Published online by Cambridge University Press: 24 July 2009
On December 20, 1999, in a groundbreaking decision, the Vermont Supreme Court ruled that the state must guarantee exactly the same protections for same-sex couples that it does for heterosexual couples (Goldberg, 1999). The court left it to the state legislature to decide whether to accomplish this by legalizing same-sex marriages in Vermont, by adopting a domestic partnership law that would provide all the protections afforded by marriage, or by some other means. To extend equal rights to gay and lesbian couples “who seek nothing more, nor less, than legal protection and security for their avowed commitment to an intimate and lasting relationship is simply, when all is said and done,” the opinion stated, “a recognition of our common humanity” (Baker et al. v. State of Vermont et al., 1999, p. 45).
Thus began a new chapter in the history of legal and policy issues affecting children of lesbian and gay parents.
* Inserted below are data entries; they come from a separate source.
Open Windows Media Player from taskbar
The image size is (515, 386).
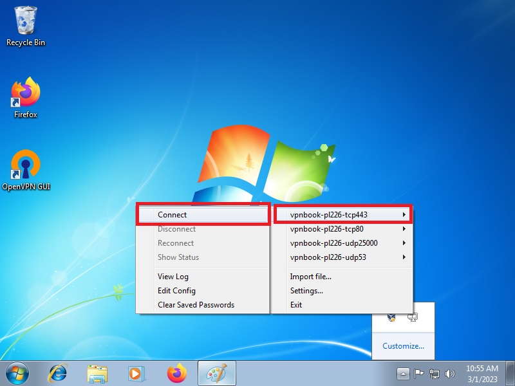136,373
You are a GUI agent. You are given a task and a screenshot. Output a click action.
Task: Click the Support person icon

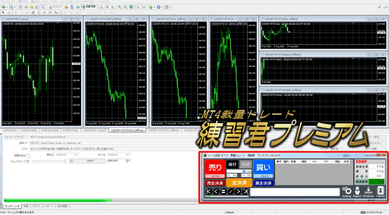pyautogui.click(x=357, y=190)
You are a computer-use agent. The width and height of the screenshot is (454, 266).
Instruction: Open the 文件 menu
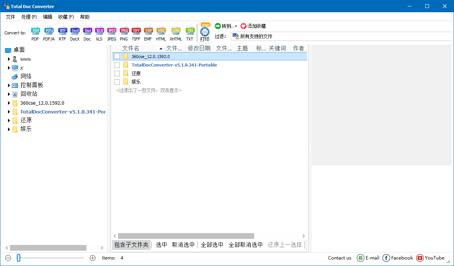[10, 17]
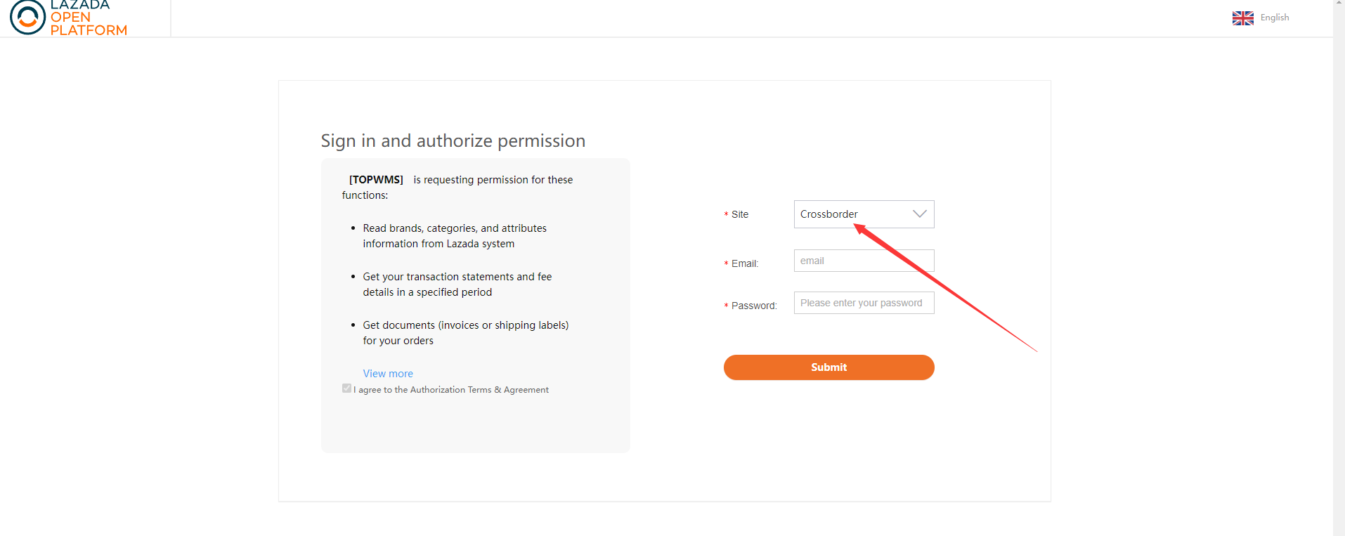The image size is (1345, 536).
Task: Click the Email field label
Action: pyautogui.click(x=744, y=263)
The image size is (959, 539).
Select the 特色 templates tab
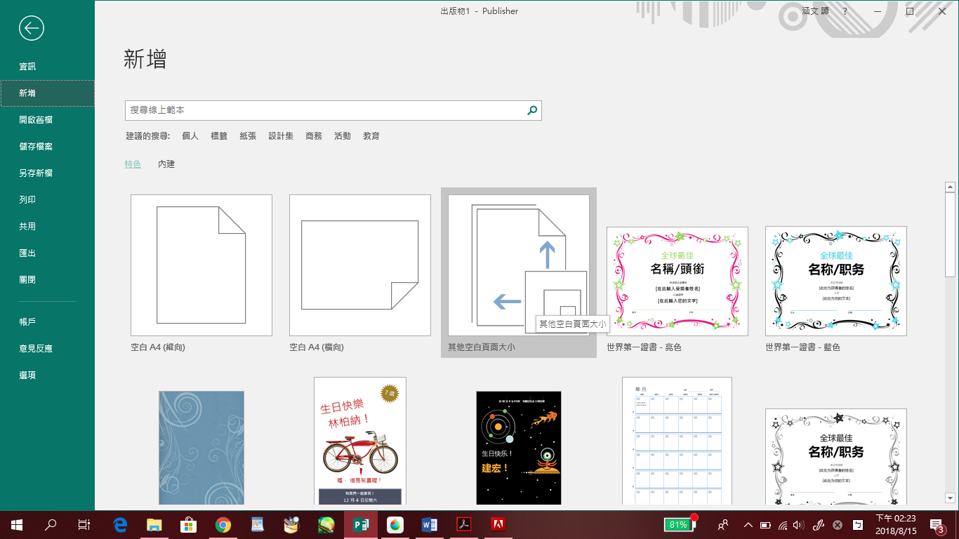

The Vermont legislature responded to the court's ruling by creating the possibility for civil unions among same-sex partners. A civil union is a “comprehensive legal status parallel to civil marriage for all purposes under Vermont state law” (ACLU, 2001) but does not affect the partners' status under federal law. The new statute, which took effect on July 1, 2000, allows same-sex couples who undertake civil unions to move from the status of legal strangers with regard to one another to the status of legal next of kin, at least for purposes of Vermont law.